Angesichts erstens hoher Sanktionsandrohungen (Art. 23 der Verordnung), einer zweitens namentlichen Veröffentlichung von Verstößen, einer drittens engmaschig implementierten, markt- und behördenseitigen Kontrollarchitektur und schließlich viertens der zunehmenden Popularität dieser Themen sollten betroffene Unternehmen die Vorgaben ernst nehmen und spätestens ab der Veröffentlichung der neuen Verordnung im Amtsblatt der EU mit deren Umsetzung beginnen. Gerade aufgrund der erforderlichen, enorm detaillierten Informationen wird der Prozess der Informationsgewinnung erfahrungsgemäß viel Zeit in Anspruch nehmen und keinen geringen Erklärungsbedarf bei den Lieferanten auslösen. Im Gegensatz zum LkSG droht mit dem Geltungsbeginn der neuen Verordnung zudem ein hartes Verkehrsverbot, wenn nicht nachgewiesen werden kann, dass die betroffenen Erzeugnisse und Produkte ohne Abholzung und ohne Waldschädigung erzeugt wurden bzw. hierfür nur ein vernachlässigbares Risiko besteht.

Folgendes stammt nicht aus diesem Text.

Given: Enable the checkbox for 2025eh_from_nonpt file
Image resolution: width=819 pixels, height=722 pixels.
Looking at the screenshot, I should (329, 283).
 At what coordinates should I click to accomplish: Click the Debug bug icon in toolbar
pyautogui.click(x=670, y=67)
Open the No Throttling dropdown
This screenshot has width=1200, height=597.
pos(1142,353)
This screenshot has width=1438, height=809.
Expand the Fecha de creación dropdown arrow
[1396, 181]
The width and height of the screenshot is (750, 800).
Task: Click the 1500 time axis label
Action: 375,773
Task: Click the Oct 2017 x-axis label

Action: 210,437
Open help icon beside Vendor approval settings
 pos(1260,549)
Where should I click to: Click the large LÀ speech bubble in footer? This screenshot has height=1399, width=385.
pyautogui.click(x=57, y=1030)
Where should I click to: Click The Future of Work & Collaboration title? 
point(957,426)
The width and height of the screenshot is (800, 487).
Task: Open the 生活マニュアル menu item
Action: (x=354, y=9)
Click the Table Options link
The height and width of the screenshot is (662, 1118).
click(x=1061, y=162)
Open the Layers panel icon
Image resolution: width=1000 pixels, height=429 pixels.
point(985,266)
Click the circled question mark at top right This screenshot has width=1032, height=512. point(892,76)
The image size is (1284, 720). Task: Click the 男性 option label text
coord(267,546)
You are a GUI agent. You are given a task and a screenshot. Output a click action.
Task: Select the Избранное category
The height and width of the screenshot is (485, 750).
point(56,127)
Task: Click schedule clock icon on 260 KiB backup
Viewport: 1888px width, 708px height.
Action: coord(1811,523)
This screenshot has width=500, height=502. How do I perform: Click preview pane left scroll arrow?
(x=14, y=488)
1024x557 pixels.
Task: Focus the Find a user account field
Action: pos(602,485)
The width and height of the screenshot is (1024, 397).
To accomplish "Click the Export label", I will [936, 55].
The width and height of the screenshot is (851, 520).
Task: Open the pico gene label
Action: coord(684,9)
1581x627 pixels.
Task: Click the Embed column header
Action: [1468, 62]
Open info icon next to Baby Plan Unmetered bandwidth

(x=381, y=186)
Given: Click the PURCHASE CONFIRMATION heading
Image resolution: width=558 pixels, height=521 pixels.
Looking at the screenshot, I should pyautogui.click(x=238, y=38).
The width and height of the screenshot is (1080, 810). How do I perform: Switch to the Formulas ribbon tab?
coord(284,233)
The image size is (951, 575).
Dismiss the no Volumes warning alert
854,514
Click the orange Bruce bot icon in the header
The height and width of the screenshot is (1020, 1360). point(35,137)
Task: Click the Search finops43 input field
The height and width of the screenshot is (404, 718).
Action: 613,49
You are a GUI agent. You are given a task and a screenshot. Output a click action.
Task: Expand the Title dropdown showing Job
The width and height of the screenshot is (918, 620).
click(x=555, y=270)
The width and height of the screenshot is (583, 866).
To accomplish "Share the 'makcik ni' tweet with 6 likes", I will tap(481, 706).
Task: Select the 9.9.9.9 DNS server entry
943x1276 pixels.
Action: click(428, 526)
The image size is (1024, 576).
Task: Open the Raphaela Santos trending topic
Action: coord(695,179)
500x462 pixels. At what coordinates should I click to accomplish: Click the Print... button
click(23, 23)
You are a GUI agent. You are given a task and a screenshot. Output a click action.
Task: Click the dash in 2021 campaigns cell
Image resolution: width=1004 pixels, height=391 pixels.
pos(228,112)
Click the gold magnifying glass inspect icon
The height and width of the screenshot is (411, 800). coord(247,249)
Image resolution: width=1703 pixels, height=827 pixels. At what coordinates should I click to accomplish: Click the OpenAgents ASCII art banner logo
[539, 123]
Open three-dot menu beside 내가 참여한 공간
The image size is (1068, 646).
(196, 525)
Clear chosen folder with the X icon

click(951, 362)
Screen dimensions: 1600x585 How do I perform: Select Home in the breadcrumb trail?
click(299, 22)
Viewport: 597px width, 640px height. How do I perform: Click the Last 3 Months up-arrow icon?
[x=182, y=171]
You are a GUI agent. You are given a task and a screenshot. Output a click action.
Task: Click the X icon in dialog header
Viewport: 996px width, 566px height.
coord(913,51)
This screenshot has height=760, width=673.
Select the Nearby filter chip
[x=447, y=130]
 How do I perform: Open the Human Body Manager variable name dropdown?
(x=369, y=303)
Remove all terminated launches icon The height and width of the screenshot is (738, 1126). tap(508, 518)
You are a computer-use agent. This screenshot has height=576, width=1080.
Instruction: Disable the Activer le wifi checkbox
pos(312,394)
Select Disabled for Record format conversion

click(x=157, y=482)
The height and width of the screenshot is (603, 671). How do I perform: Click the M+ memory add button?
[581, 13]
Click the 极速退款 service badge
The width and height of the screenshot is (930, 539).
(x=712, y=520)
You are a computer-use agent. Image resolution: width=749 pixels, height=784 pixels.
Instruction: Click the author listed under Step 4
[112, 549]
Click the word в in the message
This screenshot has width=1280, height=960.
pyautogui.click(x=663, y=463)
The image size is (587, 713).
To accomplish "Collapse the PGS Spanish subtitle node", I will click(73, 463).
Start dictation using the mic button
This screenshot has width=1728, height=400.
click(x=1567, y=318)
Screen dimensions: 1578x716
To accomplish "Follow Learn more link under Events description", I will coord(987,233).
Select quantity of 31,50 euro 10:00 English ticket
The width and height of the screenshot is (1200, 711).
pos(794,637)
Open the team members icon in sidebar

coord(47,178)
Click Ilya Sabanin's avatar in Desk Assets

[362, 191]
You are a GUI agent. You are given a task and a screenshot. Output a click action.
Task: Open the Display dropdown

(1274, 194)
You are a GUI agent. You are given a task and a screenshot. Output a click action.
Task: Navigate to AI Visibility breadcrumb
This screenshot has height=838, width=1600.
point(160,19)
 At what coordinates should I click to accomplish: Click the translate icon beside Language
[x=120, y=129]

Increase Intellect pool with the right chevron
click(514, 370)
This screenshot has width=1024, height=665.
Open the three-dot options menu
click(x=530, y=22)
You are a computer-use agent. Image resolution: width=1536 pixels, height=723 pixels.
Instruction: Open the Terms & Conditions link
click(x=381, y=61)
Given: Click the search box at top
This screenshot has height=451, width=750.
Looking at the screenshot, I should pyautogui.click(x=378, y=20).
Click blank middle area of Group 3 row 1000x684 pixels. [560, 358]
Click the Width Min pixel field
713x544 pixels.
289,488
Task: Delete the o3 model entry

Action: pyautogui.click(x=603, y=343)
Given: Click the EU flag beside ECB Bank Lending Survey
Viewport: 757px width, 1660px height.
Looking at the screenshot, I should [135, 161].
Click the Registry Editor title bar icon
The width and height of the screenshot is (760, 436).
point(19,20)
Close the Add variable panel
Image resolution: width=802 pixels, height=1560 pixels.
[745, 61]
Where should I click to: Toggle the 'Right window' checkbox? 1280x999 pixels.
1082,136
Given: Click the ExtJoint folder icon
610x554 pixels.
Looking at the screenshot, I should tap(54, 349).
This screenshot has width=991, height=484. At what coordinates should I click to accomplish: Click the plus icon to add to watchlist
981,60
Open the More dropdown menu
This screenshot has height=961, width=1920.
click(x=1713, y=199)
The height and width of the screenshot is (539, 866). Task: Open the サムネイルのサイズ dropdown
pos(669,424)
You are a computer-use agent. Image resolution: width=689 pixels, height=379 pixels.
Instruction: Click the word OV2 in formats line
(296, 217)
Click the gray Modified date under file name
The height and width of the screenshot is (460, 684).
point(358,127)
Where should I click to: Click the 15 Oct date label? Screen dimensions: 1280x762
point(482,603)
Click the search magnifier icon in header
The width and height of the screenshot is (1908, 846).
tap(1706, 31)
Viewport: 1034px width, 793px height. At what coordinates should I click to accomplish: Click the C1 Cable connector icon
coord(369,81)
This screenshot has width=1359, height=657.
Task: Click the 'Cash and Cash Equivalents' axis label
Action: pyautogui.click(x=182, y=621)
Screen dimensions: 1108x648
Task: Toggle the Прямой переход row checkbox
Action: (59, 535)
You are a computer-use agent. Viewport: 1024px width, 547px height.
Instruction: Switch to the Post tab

Schließlich wird die EU-Kommission innerhalb der ersten beiden Jahre nach dem Inkrafttreten der Verordnung überprüfen, ob diese auf weitere Ökosysteme und Produkte ausgeweitet werden sollte. Damit könnte es bereits kurz nach dem Geltungsbeginn der Vorgaben zu einer Ausweitung auf weitere Bereiche kommen.